The Irving, Texas-based energy giant said Monday it had undertaken an extensive study of the potential for importing shipments of liquefied natural gas but it hadn't received sufficient market interest to advance the project.
The proposed import facility, one of several projects being considered around Australia's eastern seaboard by companies looking to feed a tight gas market, had been pitched by Exxon as one option to complement existing gas supply from its established production operations in the Gippsland Basin. The company evaluated a number of possible locations for the terminal in the state of Victoria.
"We were seeking longer term contracts to help underpin the significant LNG import terminal project investment and there was insufficient interest from potential customers," the company said in an emailed statement.

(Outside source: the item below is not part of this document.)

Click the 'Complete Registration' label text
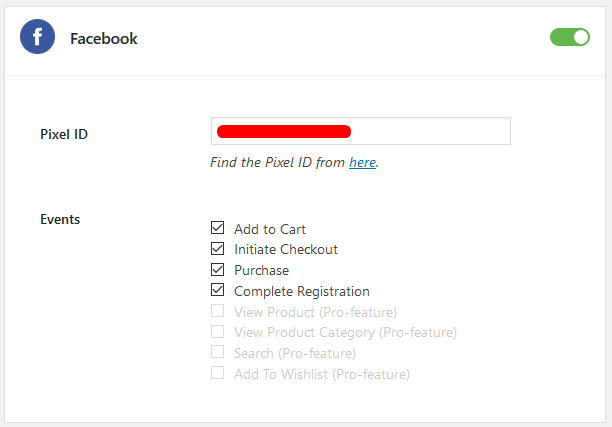(302, 292)

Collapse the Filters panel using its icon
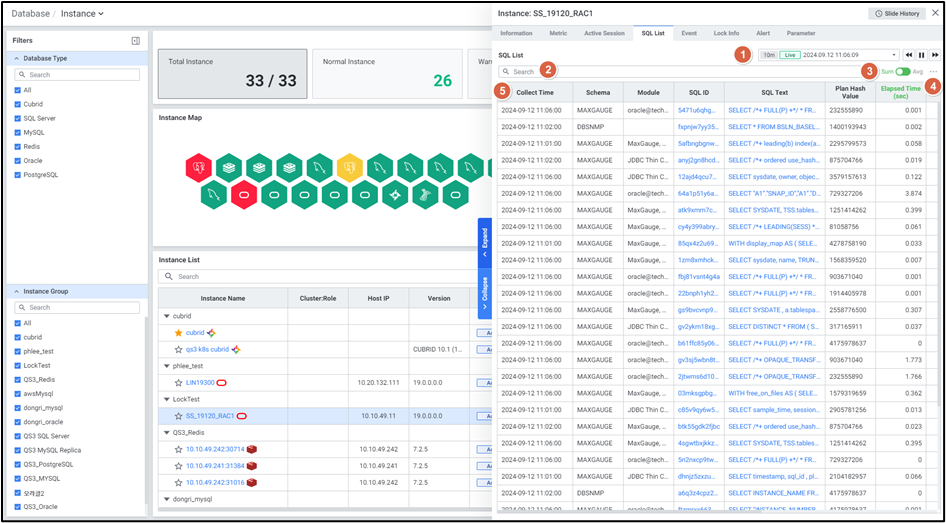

Exxon said it would continue to assess the market and work with its customers to meet supply needs.
The company also continued to invest in the Gippsland Basin in Bass Strait, including in exploration. Less than three months ago, Exxon confirmed it was seeking buyers for its oil- and gas-producing operations in southeastern Australia as part of efforts to test market interest in a number of assets worldwide. No agreements had been reached and no buyers identified, the company said.
Manufacturers in southeastern Australia have struggled in recent years with a sharp rise in gas prices, brought on in part by a boom in exports of LNG to Asia from three big plants in Queensland and restrictions by some state governments on developing gas fields. That has spurred proposals from companies including power utility AGL Energy Ltd. and a consortium backed by mining billionaire Andrew Forrest to use vessels to store LNG, before heating it to supply customers directly or through local gas-transmission networks.
Industry consultancy Wood Mackenzie has estimated the east coast could face a gas shortage next decade, driving the need for local gas resources to be developed and for a LNG terminal to be in place by at least 2025. It views the need for an import project in Victoria as most urgent given the prospect of declining gas supplies from the Gippsland Basin through the 2020s.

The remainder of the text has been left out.